* _Exercise prompt_:
Arrange the data that starts at the line containing "Where should I" and ends at the line containing "pos(157,127)" as a two-column CSV with the headers instruction and answer. Give each request its own row, put each field in quotes, replace line breaks with spaces, and leave out the pictures.

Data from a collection
• • • •

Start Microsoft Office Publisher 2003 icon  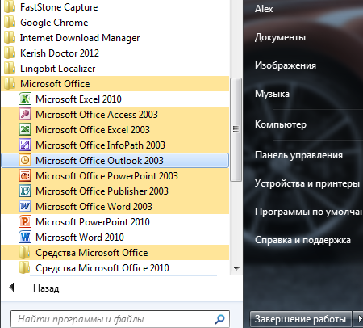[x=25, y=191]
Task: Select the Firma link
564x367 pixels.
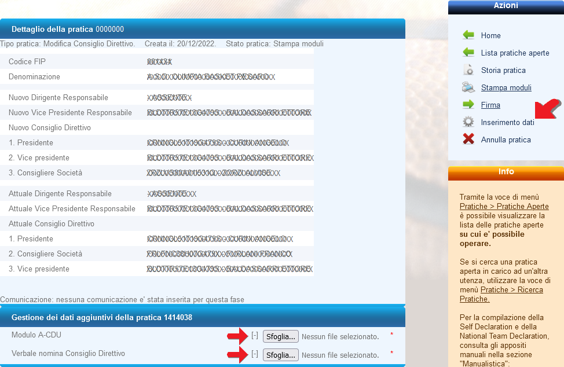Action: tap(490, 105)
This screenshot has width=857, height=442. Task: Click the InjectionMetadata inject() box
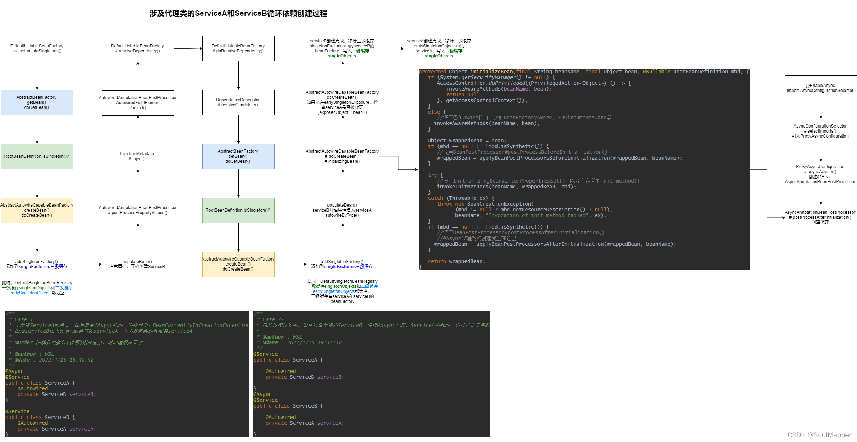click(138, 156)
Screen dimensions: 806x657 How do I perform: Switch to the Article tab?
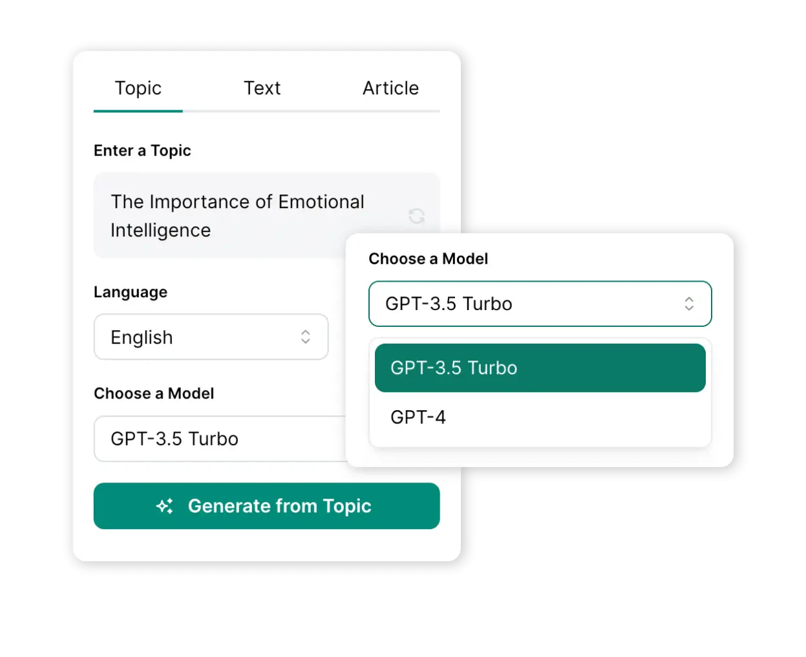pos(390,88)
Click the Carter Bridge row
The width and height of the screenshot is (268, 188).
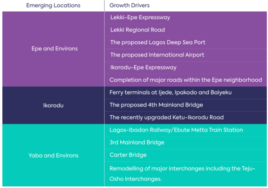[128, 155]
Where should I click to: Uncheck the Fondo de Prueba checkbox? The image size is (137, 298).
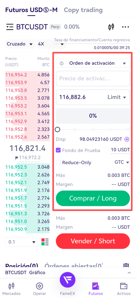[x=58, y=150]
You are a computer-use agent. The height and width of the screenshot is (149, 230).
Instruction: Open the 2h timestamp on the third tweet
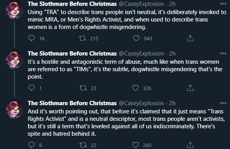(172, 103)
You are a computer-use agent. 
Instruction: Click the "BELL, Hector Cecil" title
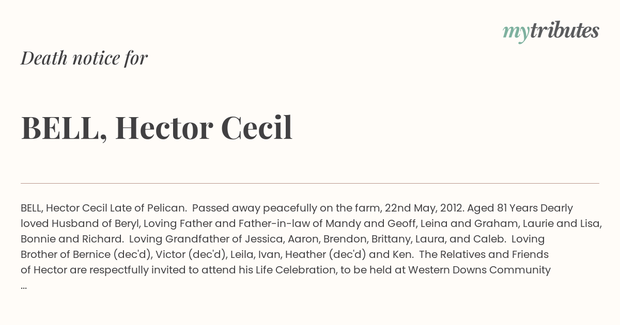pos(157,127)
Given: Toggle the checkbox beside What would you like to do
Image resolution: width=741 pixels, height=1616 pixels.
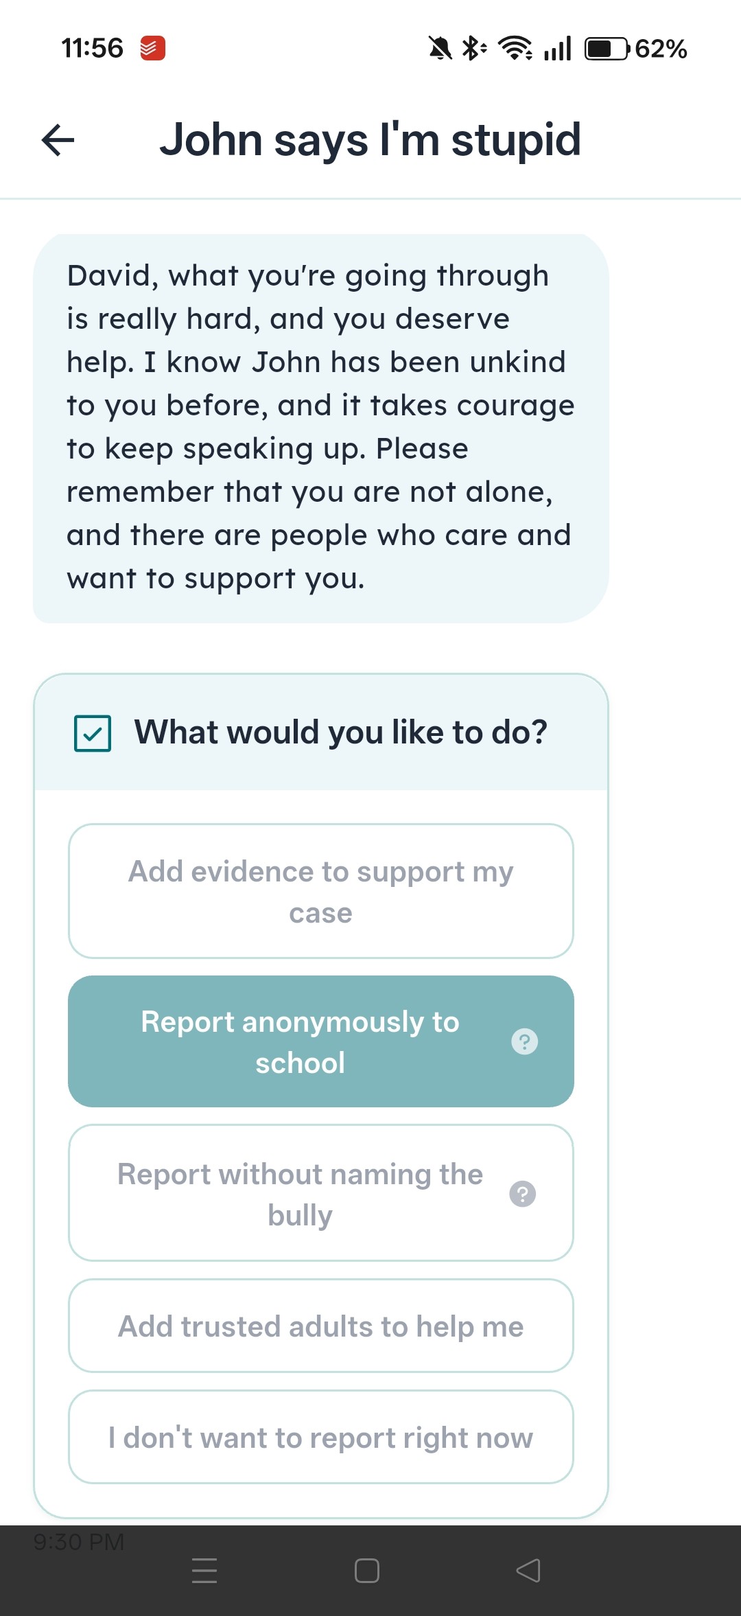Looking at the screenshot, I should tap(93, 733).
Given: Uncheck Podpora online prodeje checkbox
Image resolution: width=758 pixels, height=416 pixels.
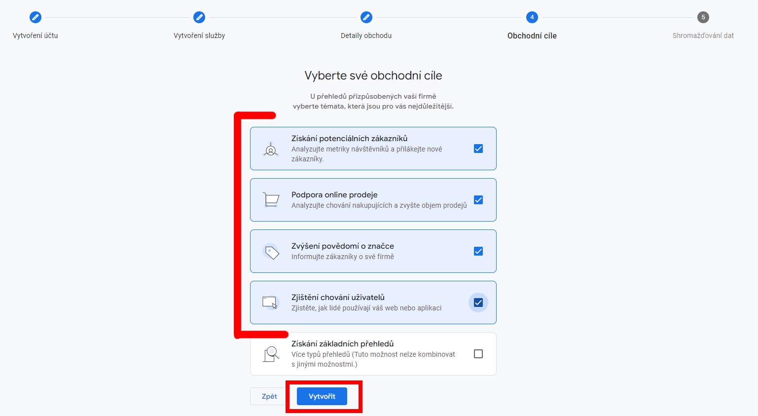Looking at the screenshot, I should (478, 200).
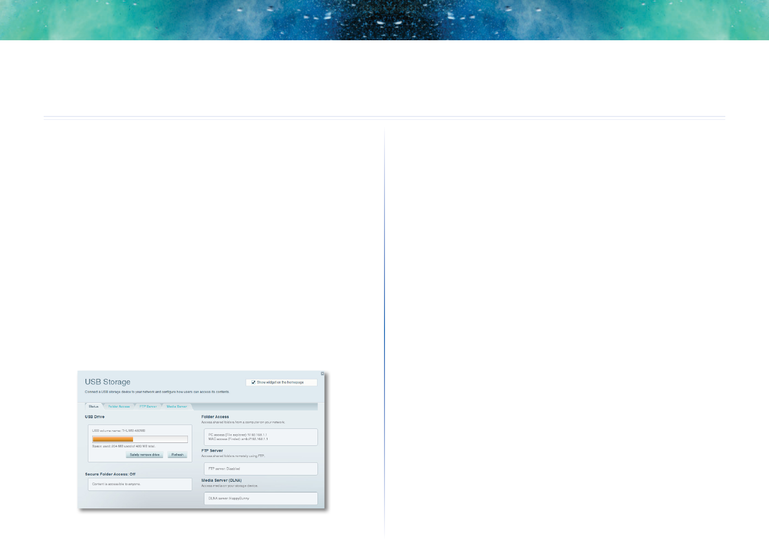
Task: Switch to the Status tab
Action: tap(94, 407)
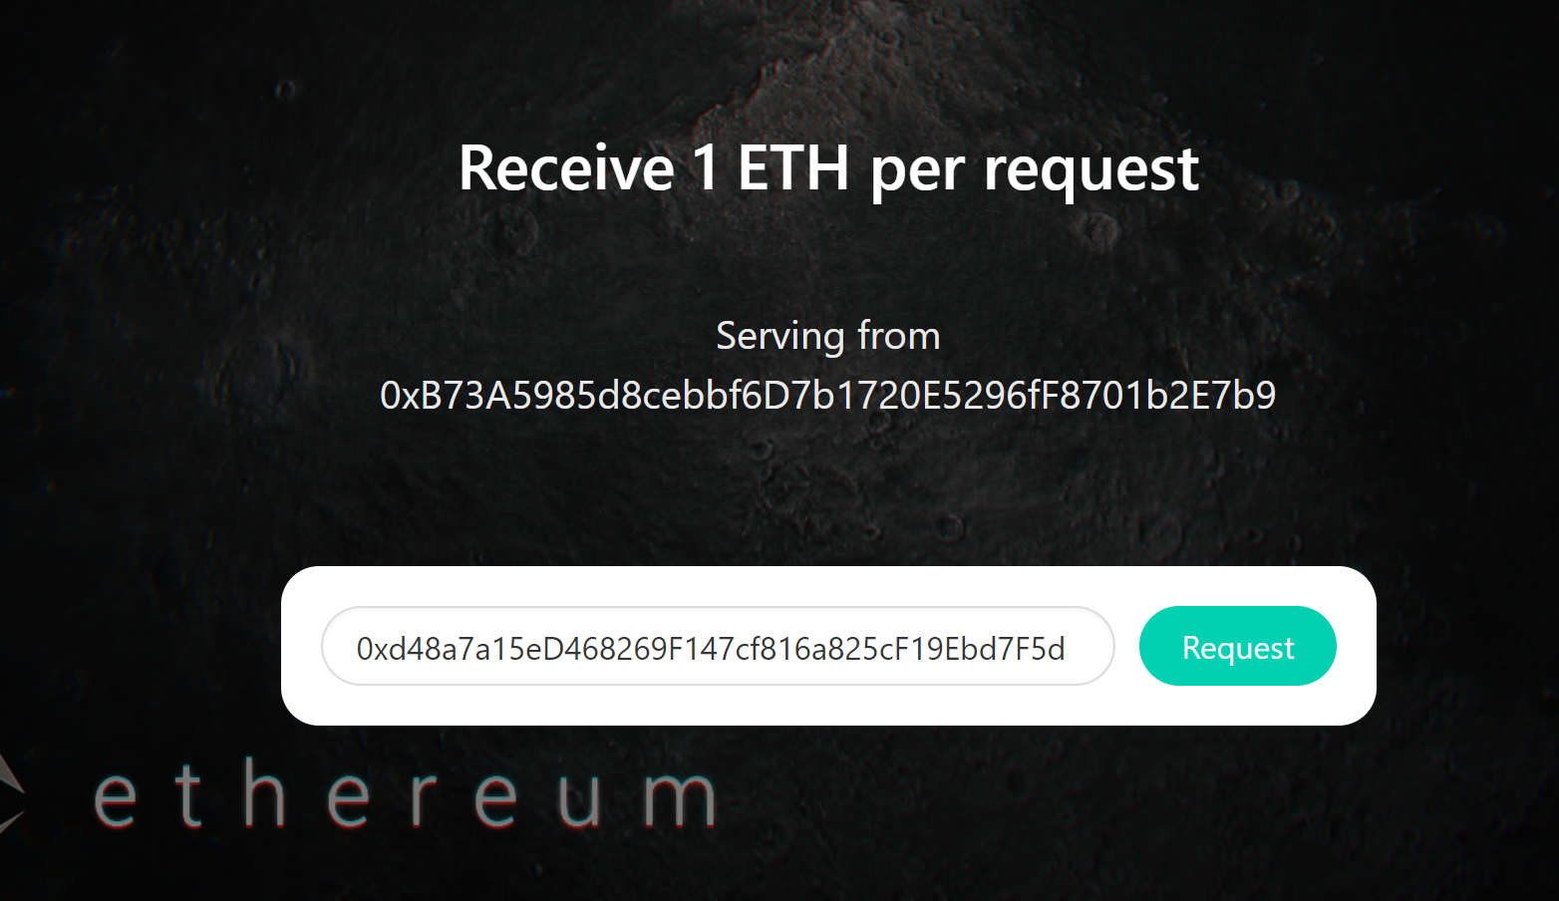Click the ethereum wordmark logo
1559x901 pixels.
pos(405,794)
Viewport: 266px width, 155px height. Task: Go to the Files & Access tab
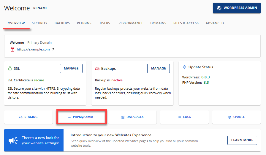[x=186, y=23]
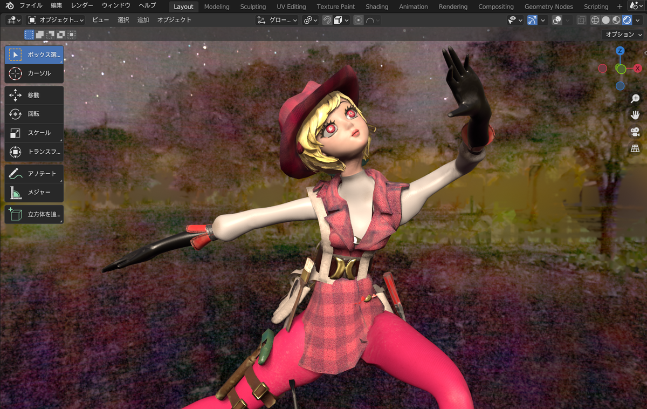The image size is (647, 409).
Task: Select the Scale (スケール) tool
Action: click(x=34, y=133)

• • • •

* _Exercise response_:
instruction,answer
"Where should I click to: Uncheck the Fondo de Prueba checkbox? The image size is (137, 298).","[x=58, y=150]"
"You are a computer-use agent. The height and width of the screenshot is (149, 230). Instruction: Open the 2h timestamp on the third tweet","(172, 103)"
"You are a computer-use agent. Instruction: Click the ""BELL, Hector Cecil"" title","pos(157,127)"